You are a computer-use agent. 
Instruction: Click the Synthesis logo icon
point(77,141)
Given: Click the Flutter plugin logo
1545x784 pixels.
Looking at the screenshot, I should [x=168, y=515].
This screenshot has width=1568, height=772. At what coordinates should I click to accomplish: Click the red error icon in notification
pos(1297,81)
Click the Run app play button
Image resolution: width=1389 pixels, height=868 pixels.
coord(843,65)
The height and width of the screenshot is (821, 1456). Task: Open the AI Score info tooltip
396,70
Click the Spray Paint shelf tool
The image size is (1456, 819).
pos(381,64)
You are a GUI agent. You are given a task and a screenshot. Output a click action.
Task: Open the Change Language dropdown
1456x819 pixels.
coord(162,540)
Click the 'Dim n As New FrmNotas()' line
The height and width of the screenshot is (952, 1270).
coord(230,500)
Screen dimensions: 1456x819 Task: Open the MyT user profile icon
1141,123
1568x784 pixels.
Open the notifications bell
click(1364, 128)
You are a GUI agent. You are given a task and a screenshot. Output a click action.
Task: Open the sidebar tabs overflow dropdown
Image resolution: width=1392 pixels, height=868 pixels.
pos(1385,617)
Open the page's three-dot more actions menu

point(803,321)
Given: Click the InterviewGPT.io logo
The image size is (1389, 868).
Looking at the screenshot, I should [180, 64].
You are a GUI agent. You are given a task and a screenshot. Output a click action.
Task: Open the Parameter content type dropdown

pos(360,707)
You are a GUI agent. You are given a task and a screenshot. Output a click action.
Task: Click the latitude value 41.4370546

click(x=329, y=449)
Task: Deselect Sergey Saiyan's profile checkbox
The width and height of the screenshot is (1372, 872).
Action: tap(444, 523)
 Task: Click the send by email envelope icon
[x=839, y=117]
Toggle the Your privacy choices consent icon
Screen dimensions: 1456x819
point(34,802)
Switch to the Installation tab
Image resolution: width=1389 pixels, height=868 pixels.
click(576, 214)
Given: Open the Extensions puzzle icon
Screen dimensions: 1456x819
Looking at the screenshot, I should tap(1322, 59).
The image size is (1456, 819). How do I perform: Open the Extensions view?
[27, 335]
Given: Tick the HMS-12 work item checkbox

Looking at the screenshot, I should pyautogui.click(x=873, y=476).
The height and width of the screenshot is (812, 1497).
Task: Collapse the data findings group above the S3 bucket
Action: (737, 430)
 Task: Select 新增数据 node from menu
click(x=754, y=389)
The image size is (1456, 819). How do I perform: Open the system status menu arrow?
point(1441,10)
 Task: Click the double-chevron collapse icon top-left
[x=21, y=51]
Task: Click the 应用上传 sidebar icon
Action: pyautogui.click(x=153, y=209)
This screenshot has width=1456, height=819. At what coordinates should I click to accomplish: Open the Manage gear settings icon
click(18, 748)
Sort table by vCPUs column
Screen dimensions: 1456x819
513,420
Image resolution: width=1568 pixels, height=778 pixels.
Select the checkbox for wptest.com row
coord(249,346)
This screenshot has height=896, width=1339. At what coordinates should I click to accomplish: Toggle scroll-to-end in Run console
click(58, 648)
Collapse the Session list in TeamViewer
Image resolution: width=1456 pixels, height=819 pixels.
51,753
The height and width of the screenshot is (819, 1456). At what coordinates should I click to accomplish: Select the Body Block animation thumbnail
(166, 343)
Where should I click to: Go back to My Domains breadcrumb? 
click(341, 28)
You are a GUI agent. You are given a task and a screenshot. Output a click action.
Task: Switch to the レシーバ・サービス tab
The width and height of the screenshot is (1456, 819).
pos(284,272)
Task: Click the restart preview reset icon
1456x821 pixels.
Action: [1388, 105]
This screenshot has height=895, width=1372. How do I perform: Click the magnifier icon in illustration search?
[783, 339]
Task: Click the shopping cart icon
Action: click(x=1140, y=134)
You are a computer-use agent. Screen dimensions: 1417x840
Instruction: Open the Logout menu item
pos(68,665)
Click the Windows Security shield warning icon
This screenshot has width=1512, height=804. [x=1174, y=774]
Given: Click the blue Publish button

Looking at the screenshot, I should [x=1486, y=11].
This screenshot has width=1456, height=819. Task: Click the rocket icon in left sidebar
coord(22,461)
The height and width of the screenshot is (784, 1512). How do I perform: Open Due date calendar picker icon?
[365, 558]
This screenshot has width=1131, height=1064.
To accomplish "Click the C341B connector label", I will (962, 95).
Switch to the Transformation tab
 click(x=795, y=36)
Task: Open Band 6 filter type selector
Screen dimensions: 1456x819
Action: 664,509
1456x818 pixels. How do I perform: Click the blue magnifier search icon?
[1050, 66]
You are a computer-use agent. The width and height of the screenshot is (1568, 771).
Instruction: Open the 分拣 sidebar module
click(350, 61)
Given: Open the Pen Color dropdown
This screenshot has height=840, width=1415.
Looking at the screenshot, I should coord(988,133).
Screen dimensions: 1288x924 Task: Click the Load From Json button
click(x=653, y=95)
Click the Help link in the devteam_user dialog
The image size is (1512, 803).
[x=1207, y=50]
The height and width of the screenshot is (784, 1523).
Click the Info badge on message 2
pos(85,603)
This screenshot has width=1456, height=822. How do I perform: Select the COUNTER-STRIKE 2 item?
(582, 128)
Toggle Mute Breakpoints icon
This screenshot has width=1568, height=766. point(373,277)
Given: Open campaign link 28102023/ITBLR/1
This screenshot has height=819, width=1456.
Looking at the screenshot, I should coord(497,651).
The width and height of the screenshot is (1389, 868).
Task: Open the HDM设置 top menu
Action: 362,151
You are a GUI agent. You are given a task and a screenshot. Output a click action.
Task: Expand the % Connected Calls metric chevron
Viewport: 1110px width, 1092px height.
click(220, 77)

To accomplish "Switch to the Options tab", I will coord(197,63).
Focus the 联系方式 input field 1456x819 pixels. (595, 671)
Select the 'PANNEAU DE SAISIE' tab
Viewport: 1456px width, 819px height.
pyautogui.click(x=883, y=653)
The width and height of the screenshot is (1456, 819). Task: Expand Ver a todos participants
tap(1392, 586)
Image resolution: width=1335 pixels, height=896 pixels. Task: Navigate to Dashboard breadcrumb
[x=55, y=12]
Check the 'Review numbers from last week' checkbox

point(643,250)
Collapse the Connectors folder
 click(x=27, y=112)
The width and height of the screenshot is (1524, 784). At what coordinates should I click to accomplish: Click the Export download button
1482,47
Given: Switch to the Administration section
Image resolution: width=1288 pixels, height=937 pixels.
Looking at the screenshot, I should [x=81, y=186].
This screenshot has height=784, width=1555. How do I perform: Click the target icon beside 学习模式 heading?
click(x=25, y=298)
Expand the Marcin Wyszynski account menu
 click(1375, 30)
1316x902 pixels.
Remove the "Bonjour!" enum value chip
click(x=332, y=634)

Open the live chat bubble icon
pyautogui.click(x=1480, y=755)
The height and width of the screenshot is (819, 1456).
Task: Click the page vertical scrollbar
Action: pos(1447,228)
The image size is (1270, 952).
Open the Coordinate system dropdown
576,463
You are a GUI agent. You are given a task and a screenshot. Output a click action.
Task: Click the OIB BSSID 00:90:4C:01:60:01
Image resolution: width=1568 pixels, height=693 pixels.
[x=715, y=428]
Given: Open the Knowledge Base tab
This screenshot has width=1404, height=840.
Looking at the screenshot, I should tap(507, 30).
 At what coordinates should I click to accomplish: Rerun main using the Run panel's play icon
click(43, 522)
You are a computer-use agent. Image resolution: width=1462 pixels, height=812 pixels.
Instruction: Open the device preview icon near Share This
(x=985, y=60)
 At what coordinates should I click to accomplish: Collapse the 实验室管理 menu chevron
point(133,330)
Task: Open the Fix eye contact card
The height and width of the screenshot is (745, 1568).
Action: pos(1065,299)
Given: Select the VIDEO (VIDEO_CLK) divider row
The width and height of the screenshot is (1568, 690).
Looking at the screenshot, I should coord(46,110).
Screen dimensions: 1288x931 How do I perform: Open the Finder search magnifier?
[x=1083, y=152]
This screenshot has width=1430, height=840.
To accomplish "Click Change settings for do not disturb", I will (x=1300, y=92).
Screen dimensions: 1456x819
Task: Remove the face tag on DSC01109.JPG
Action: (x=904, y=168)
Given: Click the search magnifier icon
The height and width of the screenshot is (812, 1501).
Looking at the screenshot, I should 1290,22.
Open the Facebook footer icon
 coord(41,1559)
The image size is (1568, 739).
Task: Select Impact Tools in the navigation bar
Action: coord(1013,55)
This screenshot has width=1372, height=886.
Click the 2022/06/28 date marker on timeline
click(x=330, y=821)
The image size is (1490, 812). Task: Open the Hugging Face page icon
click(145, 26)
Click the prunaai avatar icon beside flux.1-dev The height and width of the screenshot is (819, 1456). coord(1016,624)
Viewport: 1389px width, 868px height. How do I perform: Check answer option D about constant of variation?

▬▬▬

▸ WORK ITEM:
All lines in the listing above from the line containing "1568x784 pixels." to the line containing "Image resolution: width=1568 pixels, height=778", inclusive, should be retyped exactly; no other lines should appear.

▸ EXERCISE OUTPUT:
1568x784 pixels.
Open the notifications bell
click(1364, 128)
You are a GUI agent. You are given a task and a screenshot. Output a click action.
Task: Open the sidebar tabs overflow dropdown
Image resolution: width=1392 pixels, height=868 pixels.
pos(1385,617)
Open the page's three-dot more actions menu

point(803,321)
Given: Click the InterviewGPT.io logo
The image size is (1389, 868).
Looking at the screenshot, I should [180, 64].
You are a GUI agent. You are given a task and a screenshot. Output a click action.
Task: Open the Parameter content type dropdown

pos(360,707)
You are a GUI agent. You are given a task and a screenshot. Output a click action.
Task: Click the latitude value 41.4370546

click(x=329, y=449)
Task: Deselect Sergey Saiyan's profile checkbox
The width and height of the screenshot is (1372, 872).
Action: tap(444, 523)
 Task: Click the send by email envelope icon
[x=839, y=117]
Toggle the Your privacy choices consent icon
Screen dimensions: 1456x819
point(34,802)
Switch to the Installation tab
Image resolution: width=1389 pixels, height=868 pixels.
click(576, 214)
Given: Open the Extensions puzzle icon
Screen dimensions: 1456x819
Looking at the screenshot, I should tap(1322, 59).
The image size is (1456, 819). How do I perform: Open the Extensions view?
[27, 335]
Given: Tick the HMS-12 work item checkbox

Looking at the screenshot, I should pyautogui.click(x=873, y=476).
The height and width of the screenshot is (812, 1497).
Task: Collapse the data findings group above the S3 bucket
Action: (737, 430)
 Task: Select 新增数据 node from menu
click(x=754, y=389)
The image size is (1456, 819). How do I perform: Open the system status menu arrow?
point(1441,10)
 Task: Click the double-chevron collapse icon top-left
[x=21, y=51]
Task: Click the 应用上传 sidebar icon
Action: pyautogui.click(x=153, y=209)
This screenshot has width=1456, height=819. At what coordinates should I click to accomplish: Open the Manage gear settings icon
click(18, 748)
Sort table by vCPUs column
Screen dimensions: 1456x819
513,420
Image resolution: width=1568 pixels, height=778 pixels.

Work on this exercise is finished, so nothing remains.